You may want to be careful with the lime, even slightly too much will cause more problems than it will solve. A better choice would be some type of powdered limestone(Pelleted Dolomite), Rock Phosphate which is a good source of calcium AND phosphorus or even Oyster Shell(comonly used as a suppliment for laying hens). If you feel confident about using the lime, it will most definitely solve Blossom End Rot problems.

I use Epson Salts and it has really helped my tomatoes ripen more evenly, hardly any of the green topped tomatoes anymore.



machinist said:


> We have had some trouble with Late Blight on our tomatoes the past couple years. Wet weather is a factor, I'm told, because Late Blight is a fungus, IIRC. This year, I am adding lime to the whole garden, plus scattering crushed eggshells and Epsom Salts around the plants. Epsom Salts is Magnesium Sulfate, and our soil is deficient in Magnesium like most clay soils. These 2 nutrients are supposed to help the tomatoes ripen, which has been a problem. I hope this works!
> 
> The blight caused the tomatoes to rot before they turned red. We just threw out a BUNCH of canned tomatoes, because my wife read that blight changes their pH and may allow Botulism to grow even when normally processed in a pressure canner.

Data drawn from a collection:
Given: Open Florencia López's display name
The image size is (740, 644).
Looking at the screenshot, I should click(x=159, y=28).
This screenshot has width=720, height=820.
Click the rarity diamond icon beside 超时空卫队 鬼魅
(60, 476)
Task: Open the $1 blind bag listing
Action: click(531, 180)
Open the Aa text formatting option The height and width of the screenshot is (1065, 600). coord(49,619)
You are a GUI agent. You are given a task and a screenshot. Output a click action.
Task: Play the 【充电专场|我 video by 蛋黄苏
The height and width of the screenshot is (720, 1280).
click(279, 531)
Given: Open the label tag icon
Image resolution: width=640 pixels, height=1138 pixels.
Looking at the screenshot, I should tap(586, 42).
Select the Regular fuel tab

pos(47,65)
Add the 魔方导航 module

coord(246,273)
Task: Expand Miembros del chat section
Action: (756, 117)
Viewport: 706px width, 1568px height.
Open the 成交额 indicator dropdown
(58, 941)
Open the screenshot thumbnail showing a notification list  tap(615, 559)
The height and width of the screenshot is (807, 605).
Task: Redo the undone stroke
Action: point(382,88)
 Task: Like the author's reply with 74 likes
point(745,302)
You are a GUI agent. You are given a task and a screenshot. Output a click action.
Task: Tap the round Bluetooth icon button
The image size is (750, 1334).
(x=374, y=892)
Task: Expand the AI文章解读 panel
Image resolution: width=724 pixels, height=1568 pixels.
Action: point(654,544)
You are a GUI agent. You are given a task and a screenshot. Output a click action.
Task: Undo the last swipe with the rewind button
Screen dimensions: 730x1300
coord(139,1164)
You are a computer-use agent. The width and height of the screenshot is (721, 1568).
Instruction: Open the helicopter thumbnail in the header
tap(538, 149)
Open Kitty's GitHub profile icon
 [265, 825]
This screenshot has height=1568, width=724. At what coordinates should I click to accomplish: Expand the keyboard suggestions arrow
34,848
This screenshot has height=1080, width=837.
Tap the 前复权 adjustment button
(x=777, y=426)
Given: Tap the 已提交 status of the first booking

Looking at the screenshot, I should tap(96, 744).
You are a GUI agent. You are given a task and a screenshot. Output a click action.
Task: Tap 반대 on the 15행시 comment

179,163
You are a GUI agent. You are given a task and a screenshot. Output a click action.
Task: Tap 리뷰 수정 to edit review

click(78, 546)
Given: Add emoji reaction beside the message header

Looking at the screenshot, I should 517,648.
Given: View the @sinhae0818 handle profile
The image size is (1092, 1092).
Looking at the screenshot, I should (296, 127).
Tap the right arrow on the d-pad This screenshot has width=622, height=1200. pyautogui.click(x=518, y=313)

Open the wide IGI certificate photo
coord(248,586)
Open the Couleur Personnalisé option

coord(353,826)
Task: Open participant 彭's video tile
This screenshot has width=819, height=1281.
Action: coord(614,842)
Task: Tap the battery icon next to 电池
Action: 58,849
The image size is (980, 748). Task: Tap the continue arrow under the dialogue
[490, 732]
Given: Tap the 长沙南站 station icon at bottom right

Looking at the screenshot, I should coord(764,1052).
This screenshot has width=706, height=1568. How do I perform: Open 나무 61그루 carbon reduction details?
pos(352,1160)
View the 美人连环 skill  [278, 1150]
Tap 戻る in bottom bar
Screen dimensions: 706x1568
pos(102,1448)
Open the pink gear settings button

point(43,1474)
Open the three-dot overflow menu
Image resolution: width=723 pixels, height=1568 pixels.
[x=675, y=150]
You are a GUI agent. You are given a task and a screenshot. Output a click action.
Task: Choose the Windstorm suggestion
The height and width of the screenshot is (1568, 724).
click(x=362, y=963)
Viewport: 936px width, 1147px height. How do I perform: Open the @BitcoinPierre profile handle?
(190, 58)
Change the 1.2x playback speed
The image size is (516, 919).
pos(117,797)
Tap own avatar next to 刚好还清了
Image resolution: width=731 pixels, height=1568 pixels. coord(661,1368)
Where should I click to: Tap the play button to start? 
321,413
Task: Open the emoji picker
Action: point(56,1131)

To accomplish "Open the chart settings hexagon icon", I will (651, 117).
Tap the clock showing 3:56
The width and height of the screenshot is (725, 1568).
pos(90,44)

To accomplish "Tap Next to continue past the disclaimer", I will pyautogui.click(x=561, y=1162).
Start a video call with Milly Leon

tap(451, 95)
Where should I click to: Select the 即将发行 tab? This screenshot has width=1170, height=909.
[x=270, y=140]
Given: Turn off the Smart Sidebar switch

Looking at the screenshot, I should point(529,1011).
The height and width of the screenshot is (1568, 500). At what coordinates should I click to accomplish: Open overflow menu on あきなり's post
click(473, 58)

▸ Exercise goal: Write what comes next in the forum thread on growing tomatoes, picking up after its last sentence. The items are separate material, apart from the forum thread on growing tomatoes.

▸ The result:
----------



## Jimthewagontraveler (Feb 8, 2012)

You know its kinda odd maybe but I am really enjoying the greenish tomatos.
Bugs dont eat them as bad and i can have them sitting waiting for whenever I want.


----------



## Davarm (Oct 22, 2011)

Jimthewagontraveler said:


> You know its kinda odd maybe but I am really enjoying the greenish tomatos.
> Bugs dont eat them as bad and i can have them sitting waiting for whenever I want.


Here, I've had to start picking mine when they start to blush. The grasshoppers have been so bad they will eat the riper ones right off the vine.

After this last 5 days of rain we had, many of my tomatoes cracked and that was a dinner bell. I was finally able to get out and pick them today and wound up having to toss about 50 pounds because they were half eaten. Tonight my kitchen table is stacked with ripening tomatoes.

I'm going out in the morning to pick all the hybrids(green and all) and let them ripen in the house, they're determinant producers and are almost finished for the season anyway.


----------



## Jimthewagontraveler (Feb 8, 2012)

I have found a very good use for half bug eaten tomatos.
SEEDS.
If each tomato has 50 seeds and you save half and half of those live to produce thats a lot of tomatos.
I have heard you cant grow plants from 
A plants that you buy.
B tomatos you buy in the store.
I have 11 sprouts out of 22 so far and expect more by tomorrow am.
I have also heard that you wont get reliable or productive tomato plants from these sources because they are hybred etc.
Now lets be honest we all want heritage seeds BUT when you have free seeds???
Is it not worth the try??
Lets also be honest that we are not trying to improve the tomato plant we are getting ready for some type of shtf event.
NOW is the time to experiment to stock to learn and to keep careful records for our progeny.
Of the free seeds we stock now if 1 out of 100 grow we are providing bounty for the future.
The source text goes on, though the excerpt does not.